The default NapistuGraph contains a limited array of vertex and edge attributes, but there’s actually a wealth of quantitative information highlighted throughout this post that can be integrated directly into the Octopus network. The power of Napistu’s design becomes apparent when we start layering in this additional context. I’ll demonstrate by augmenting the graph with two particularly valuable information types:

• add_sbml_dfs_summaries: Generates source and ontology occurrence data for all vertices, revealing which databases contributed to each node and what biological categories they represent
• add_all_entity_data: Transfers comprehensive quantitative measurements from reactions_data and species_data tables directly onto their corresponding edges and vertices

# augment the graph
# add ontology and source data to vertices
napistu_graph.add_sbml_dfs_summaries(sbml_dfs, stratify_by_bqb = False)

# add reactions_data to edges
napistu_graph.add_all_entity_data(sbml_dfs, "reactions", overwrite=True)
napistu_graph.add_all_entity_data(sbml_dfs, "species", mode = "extend")

summary_stats = napistu_graph.get_summary()
summary_table = ng_utils.format_napistu_graph_summary(summary_stats)
display_tabulator(
    summary_table,
    wrap_columns = True,
    column_widths = {"Value" : "80%"},
    caption = "Post-augmentation summaries of the `NapistuGraph` network"
)

Post-augmentation summaries of the `NapistuGraph` network

Now, we’ve gone from a relatively spartan set of vertex and edge attributes to a comprehensive graph of human cellular physiology enriched with detailed biological annotations that describe what each vertex and edge represents. This is a robust foundation for training expressive network-based methods like graph neural networks.

Summary

The Octopus model integrates eight diverse pathway databases into a unified, genome-scale network of human cellular physiology. Through systematic merging of complementary data sources, the model establishes a shared molecular vocabulary while preserving each source’s specialized contributions:

• Molecular species integration: Proteins and other species are effectively shared across sources, creating a common parts list that specialized databases can extend with domain-specific molecules (metabolites from Recon3D, complexes from Reactome).
• Reaction specialization: Sources show modest but meaningful overlap in reactions, with each database contributing unique mechanisms that reflect its individual curation focus.
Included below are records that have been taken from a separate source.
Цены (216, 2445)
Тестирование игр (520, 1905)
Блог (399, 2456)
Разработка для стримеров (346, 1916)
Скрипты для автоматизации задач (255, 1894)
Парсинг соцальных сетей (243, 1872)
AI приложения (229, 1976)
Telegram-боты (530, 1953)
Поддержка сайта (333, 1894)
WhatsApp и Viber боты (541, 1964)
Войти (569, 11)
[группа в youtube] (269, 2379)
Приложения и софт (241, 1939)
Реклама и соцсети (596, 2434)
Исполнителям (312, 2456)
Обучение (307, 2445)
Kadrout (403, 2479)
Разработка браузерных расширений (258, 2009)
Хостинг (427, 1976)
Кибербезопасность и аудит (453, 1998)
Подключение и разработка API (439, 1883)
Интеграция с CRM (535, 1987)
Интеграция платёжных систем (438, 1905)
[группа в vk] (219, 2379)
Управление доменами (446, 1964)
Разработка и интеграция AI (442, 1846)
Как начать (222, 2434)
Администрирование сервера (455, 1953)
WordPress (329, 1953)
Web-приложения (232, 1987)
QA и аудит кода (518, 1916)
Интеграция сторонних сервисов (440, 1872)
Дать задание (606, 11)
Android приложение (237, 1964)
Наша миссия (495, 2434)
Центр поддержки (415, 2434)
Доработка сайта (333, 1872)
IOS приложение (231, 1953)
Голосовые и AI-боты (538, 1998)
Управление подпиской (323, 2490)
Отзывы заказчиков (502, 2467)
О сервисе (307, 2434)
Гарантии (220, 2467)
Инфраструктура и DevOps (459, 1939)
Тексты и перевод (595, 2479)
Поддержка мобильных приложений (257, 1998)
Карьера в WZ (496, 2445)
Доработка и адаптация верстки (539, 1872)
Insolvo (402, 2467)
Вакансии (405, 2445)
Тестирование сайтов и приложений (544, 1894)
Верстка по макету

The resulting NapistuGraph provides a framework for layering extensive biological information onto network structures. Source provenance, confidence scores, ontological classifications, and mechanistic annotations can be systematically integrated as vertex and edge attributes, enabling sophisticated analyses from network propagation to machine learning approaches.

The Octopus model is now ready for use. I’m excited to build on this foundation and to see how the community engages with this new resource.